Bylaws determined by each individual facility may require the supervision of CRNAs by an anesthesiologist in spite of state law. Such restrictions have denied some patients access to the full scope of anesthesia services, which should be available to them. These restrictions have no basis in practice and add to the expense of anesthesia care by requiring two providers when one is most frequently adequate. Furthermore, restrictive CRNA practice bylaws are often not followed in the interest of patient care or for greater operating room efficiency. Medical staff bylaws that allow CRNAs to practice within the professional authority granted by state law more accurately reflect "real world" practice. This benefits patients, the medical facility, and the anesthesia staff.
Outcome and Quality
Nurse anesthetists have been providing quality anesthesia care in the United States for more than 100 years. In administering more than 65% of the 26 million anesthetics annually, CRNAs have complied on enviable safety record. A 2010 study representing nearly half a million anesthetics, demonstrated; “There are no differences in patient outcomes when anesthesia services are provided by Certified Registered Nurse Anesthetists (CRNAs), physician anesthesiologists, or CRNAs supervised by physicians.”
http://www.aana.com/newsandjournal/News/Pages/080310-Study-in-Health-Affairs-Confirms-Quality-Safety-of-Nurse-Anesthetist-Care.aspx
Nurse Anesthetists: Working with Surgeons
Surgeon's Liability
Is a surgeon more liable when working with a CRNA than with an anesthesiologist?
Those who seek to discourage physicians from working with nurse anesthetists have incorrectly asserted that a supervising physician becomes liable for the negligent acts of the CRNA. A physician or authorized provider is not automatically liable when working with a CRNA, nor is the physician immune from liability when working with an anesthesiologist
The principles governing the liability of a physician when working with a CRNA are the same as when working with an anesthesiologist. Whether or not a physician will be held liable for the negligence of the anesthetist depends on the facts of the case, not on the nature of the license held by the anesthesia provider.

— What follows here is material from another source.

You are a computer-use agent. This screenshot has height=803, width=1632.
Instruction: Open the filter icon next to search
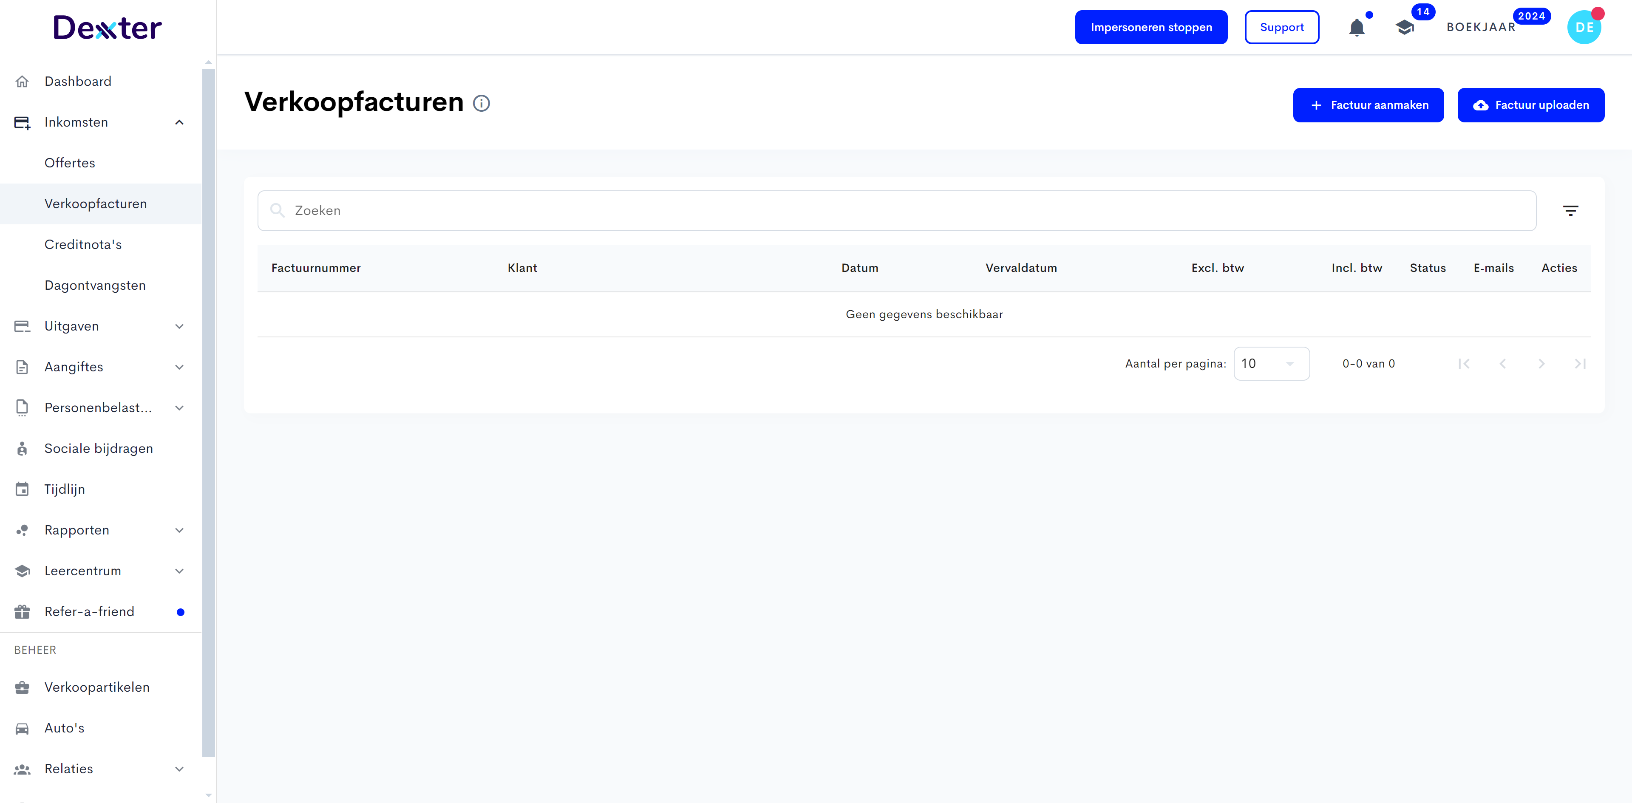(1570, 211)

Generally, the courts examine the degree of control the physician exercises over the anesthetist-- whether it be a CRNA or anesthesiologist. The more control that is exerted by the physician concerning the anesthetic, the more liable the physician becomes. Even where state laws require physician supervision of CRNAs, there is no requirement that a supervising physician control the acts of a CRNA. State laws do not require control, and mere supervision is insufficient to make the supervisor legally responsible for the negligence of a CRNA. The CRNA is the expert in anesthesia and supervising physicians, other than anesthesiologists, are not expected to have as much knowledge of anesthesia as the CRNA.